----- Records for the task

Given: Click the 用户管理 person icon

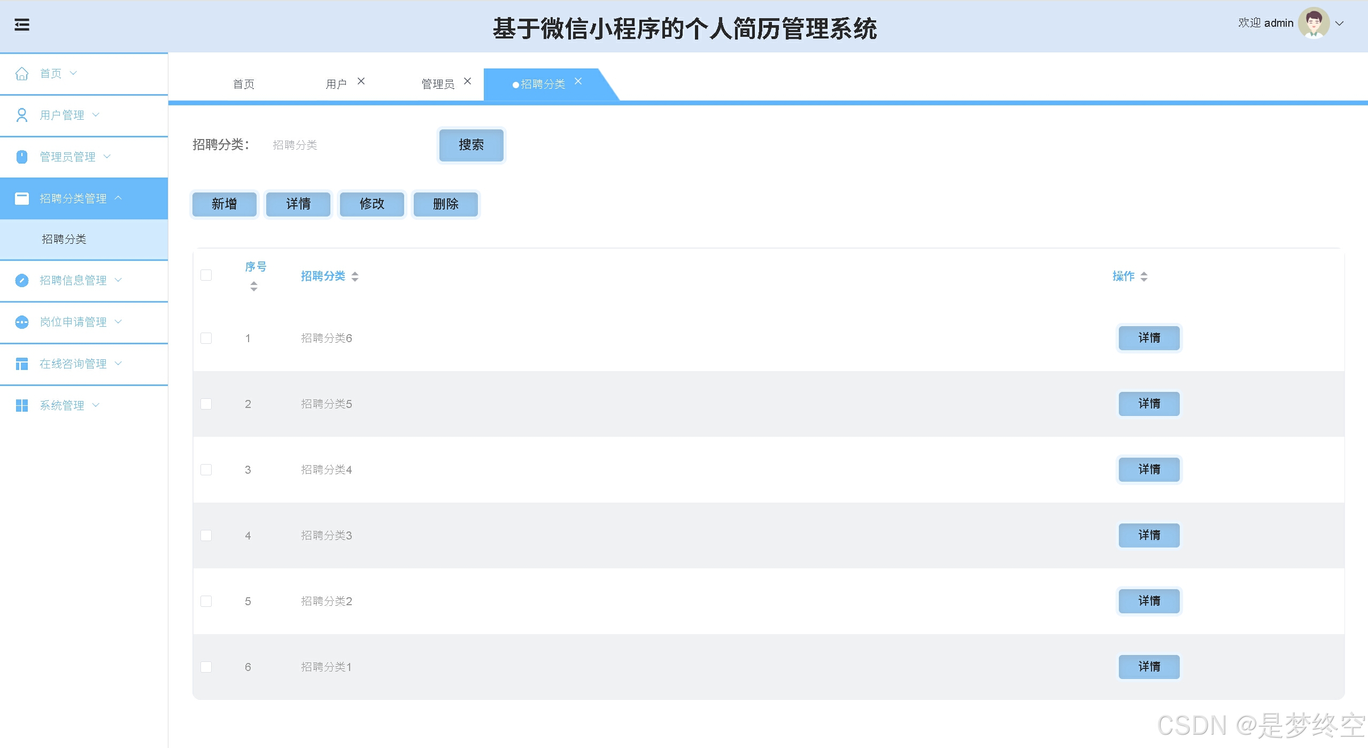Looking at the screenshot, I should tap(22, 115).
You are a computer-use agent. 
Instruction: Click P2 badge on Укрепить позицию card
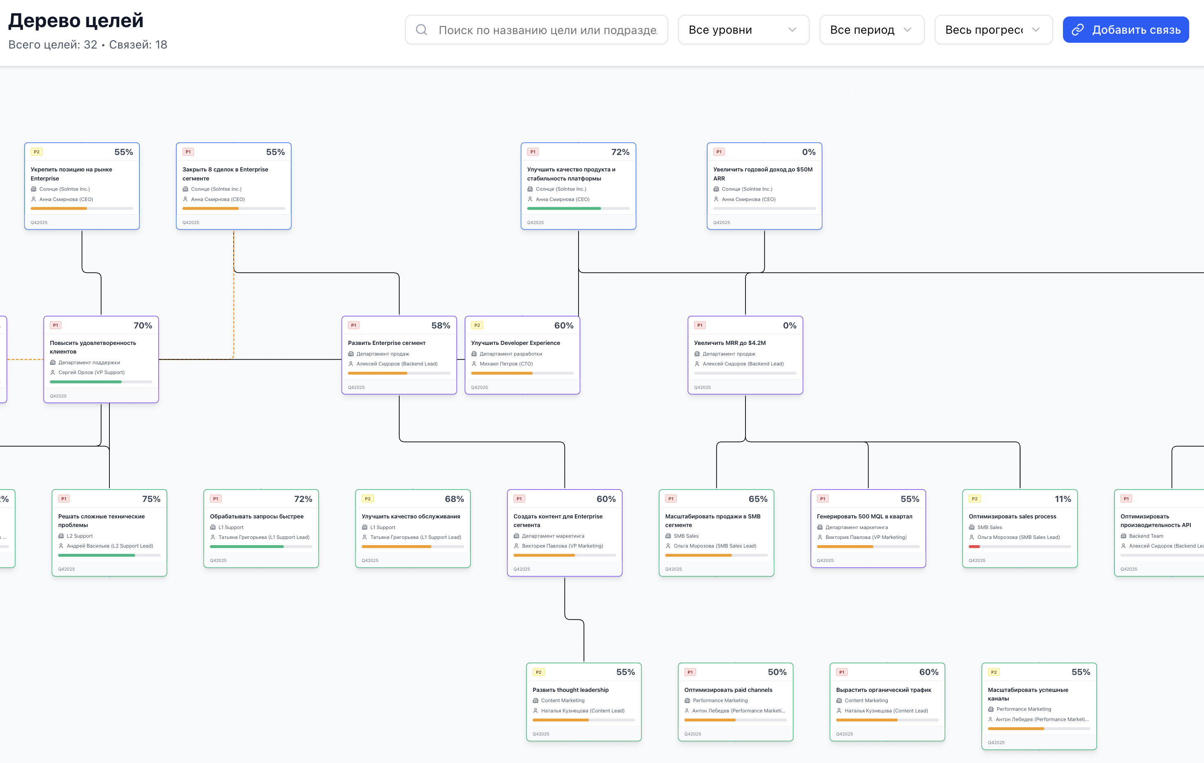37,152
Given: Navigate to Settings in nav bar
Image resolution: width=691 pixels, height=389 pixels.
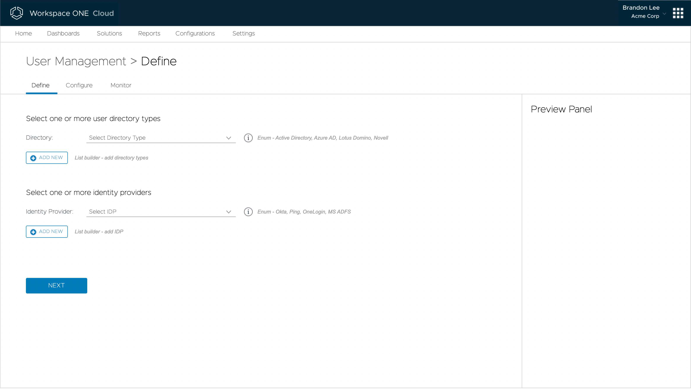Looking at the screenshot, I should pos(243,33).
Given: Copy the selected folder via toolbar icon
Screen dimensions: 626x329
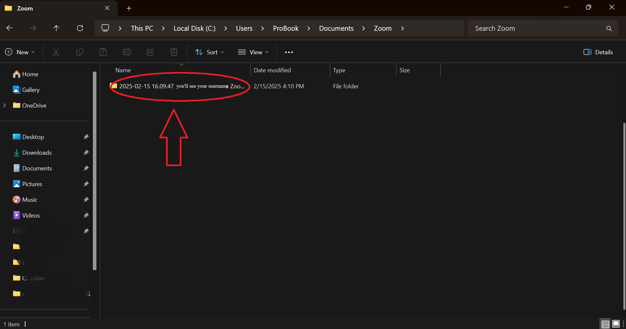Looking at the screenshot, I should coord(79,52).
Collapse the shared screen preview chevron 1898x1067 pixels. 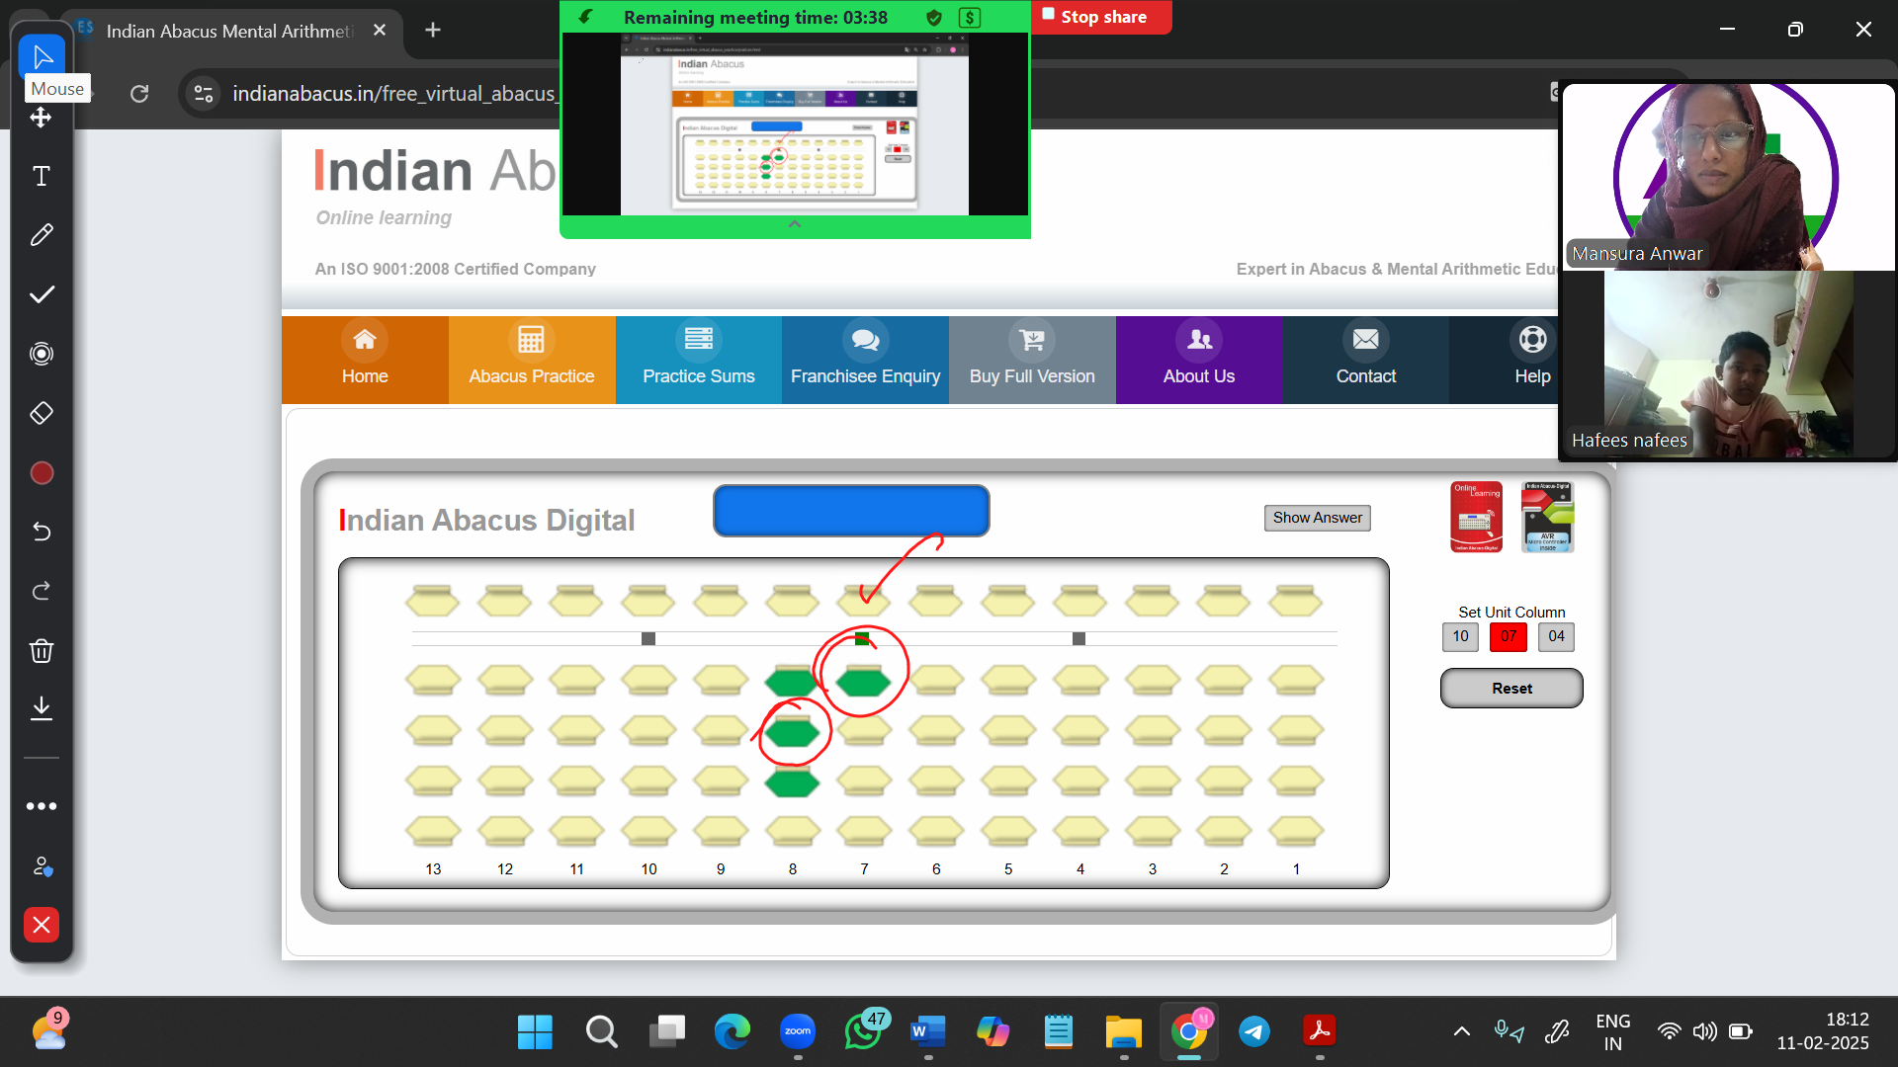794,225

----------

No pictures should appear in the copy, which holds exactly the lines from the first line of the data through the line with "Given: Copy the" and nothing else.

Given: Click the 用户管理 person icon

Looking at the screenshot, I should tap(22, 115).
You are a computer-use agent. 
Instruction: Click P2 badge on Укрепить позицию card
37,152
Given: Navigate to Settings in nav bar
Image resolution: width=691 pixels, height=389 pixels.
Looking at the screenshot, I should pos(243,33).
Given: Copy the selected folder via toolbar icon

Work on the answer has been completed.